Exploitation master Roger Corman shot out of the gates in the mid-1950s, directing and/or producing more than three dozen films between 1955 and 1961, directing doomsday disasters (Day the World Ended, Last Woman on Earth) and sci-fi quickies (It Conquered the World, Attack of the Crab Monsters), cheapie Westerns (Gunslinger, The Oklahoma Woman) and teen rave-ups (Sorority Girl, Teenage Doll), crime dramas (Machine-Gun Kelly; I, Mobster) and horror (A Bucket of Blood, The Undead), as well as the tales of Poe (House of Usher, The Pit and the Pendulum). But he tried something a little different with 1962’s The Intruder, a gripping, yet still exploitative, story of integration set in the ultraconservative south. Adapted by Charles Beaumont from his 1959 novel, which itself was inspired by the Little Rock Nine, the film stars William Shatner as Adam Cramer, a self-styled “social reformer” who arrives in the small southern town of Caxton just after integration has become law and just as ten black students, led by Joey Greene (Charles Barnes), are about to join whites at the local high school. Under the auspices of the John Birch-like Patrick Henry Society, Cramer is determined to continue the fight against integration, stirring the locals to potential mob violence through carefully orchestrated speeches filled with hate and lies. He allies himself with wealthy plantation owner Verne Shipman (Robert Emhardt) and cozies up to high school girl Ella McDaniel (Beverly Lunsford), daughter of newspaper editor Tom McDaniel (Frank Maxwell), one of the only reasonable white men in town. The manipulative Cramer will do just about anything to rile up the masses to keep the blacks from ruining America, but his own questionable personal morality might just get in the way, especially as he flirts with Vi (Jeanne Cooper), the wife of traveling salesman Sam Griffin (Leo Gordon).

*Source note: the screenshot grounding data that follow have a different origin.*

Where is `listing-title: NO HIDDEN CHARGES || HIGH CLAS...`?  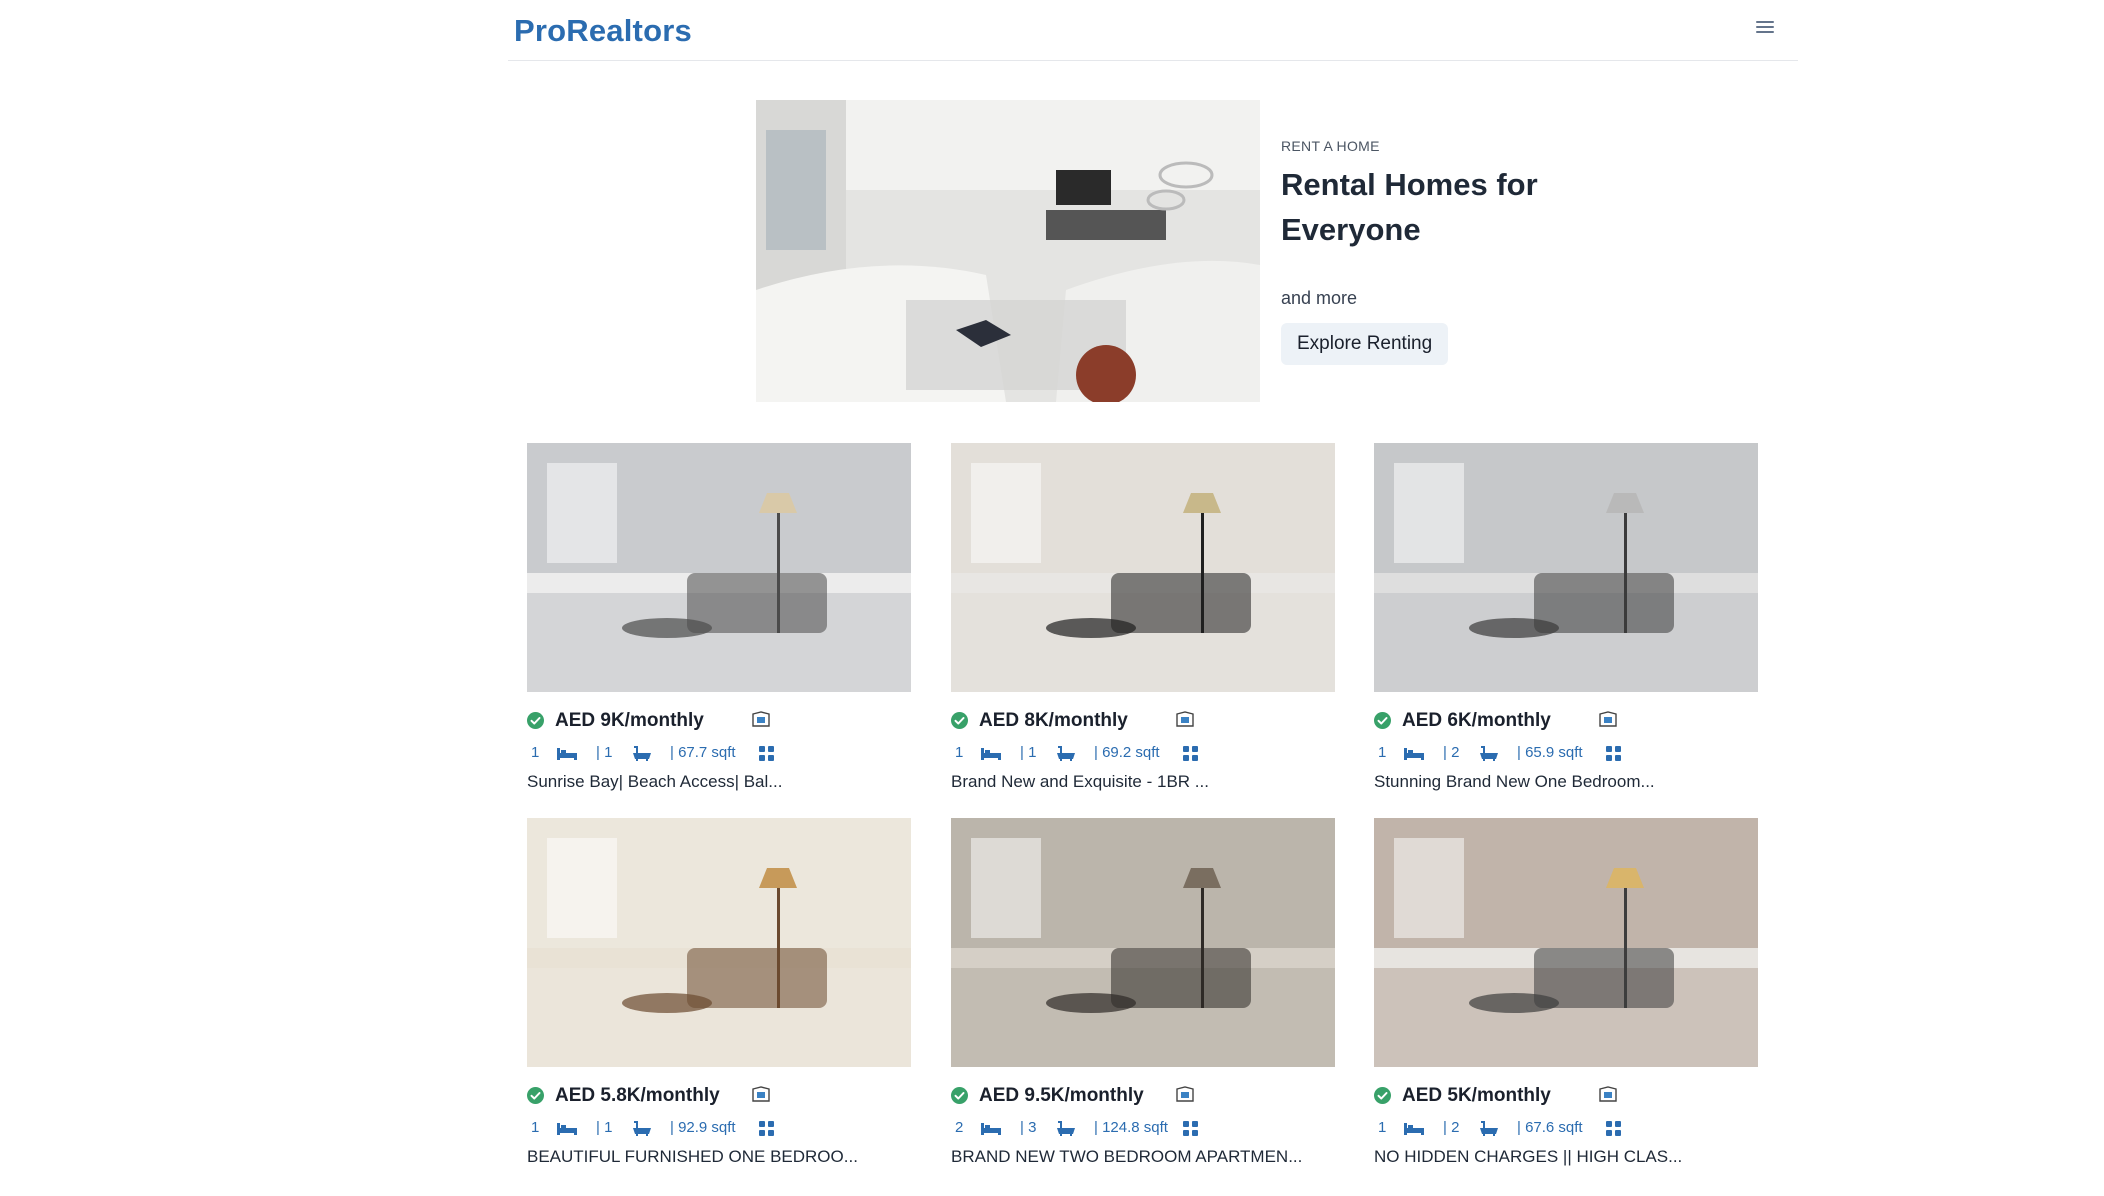
listing-title: NO HIDDEN CHARGES || HIGH CLAS... is located at coordinates (1566, 1157).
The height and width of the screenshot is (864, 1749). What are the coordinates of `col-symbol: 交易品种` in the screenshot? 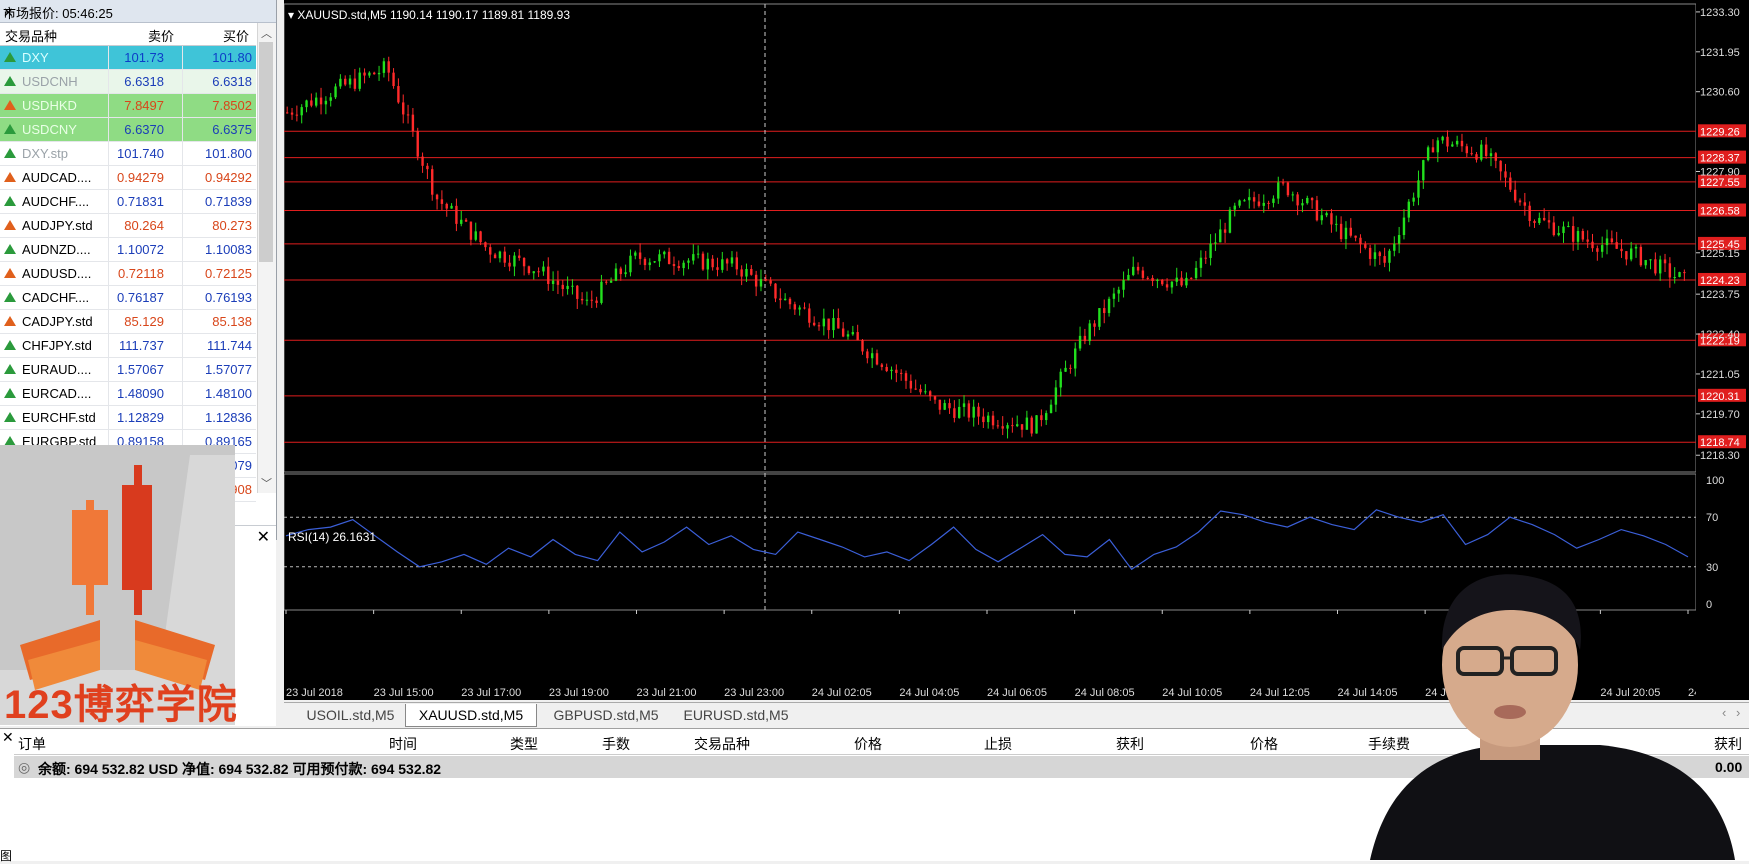 It's located at (31, 36).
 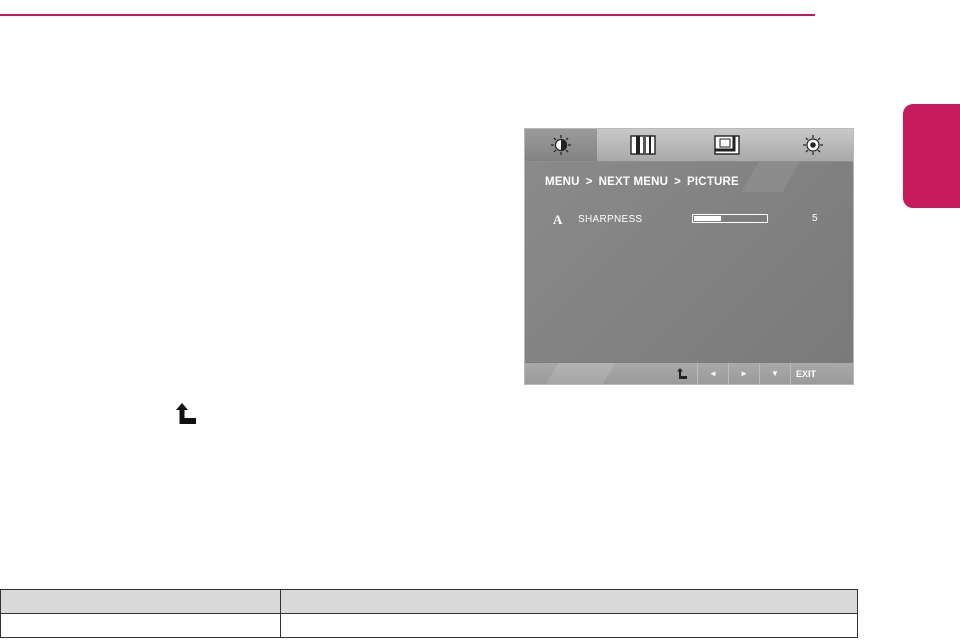 I want to click on osd-key-left: ◄, so click(x=713, y=374).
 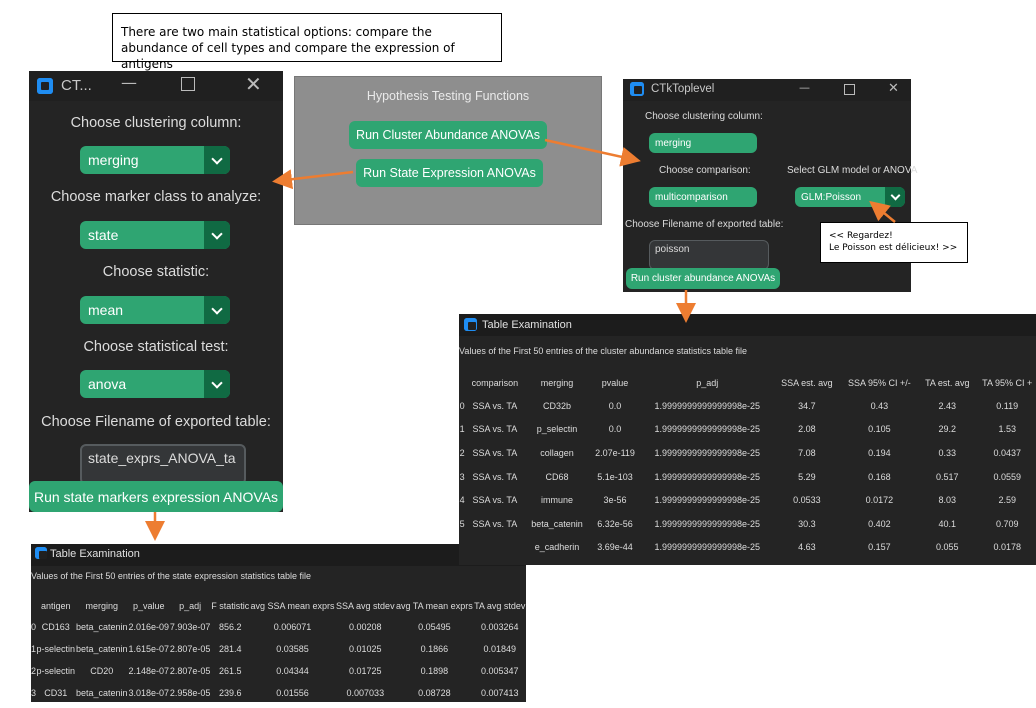 What do you see at coordinates (313, 180) in the screenshot?
I see `arrow-to-left-window` at bounding box center [313, 180].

Beaumont, who wrote nearly two dozen episodes of The Twilight Zone — though neither of the classics starring Shatner — appears in the film as Mr. Paton, a teacher in the school, along with fellow Twilight Zone scribe George Clayton Johnson, who plays Phil West; Johnson later wrote “The Man Trap,” the first regular episode of Star Trek. Indeed, The Intruder contains numerous Rod Serling-like elements, from the general social and political themes to Taylor Byars’s black-and-white cinematography and Herman Stein’s score. The Intruder is screening August 20 with Charles Guggenheim’s Oscar-winning short, Nine from Little Rock, as part of the BAMcinématek series “A Time for Burning: Cinema of the Civil Rights Movement,” which runs through August 28 with such other political films as Robert Wise’s Odds Against Tomorrow, Daniel Petrie’s A Raisin in the Sun, Edward Pincus and David Neuman’s Black Natchez, and St. Clair Bourne’s Let the Church Say Amen! The two-week festival was organized to commemorate the fiftieth anniversary of the March on Washington, but it now takes on even more meaning with the recent U.S. Supreme Court ruling that a central part of the Voting Rights Act of 1965 is unconstitutional.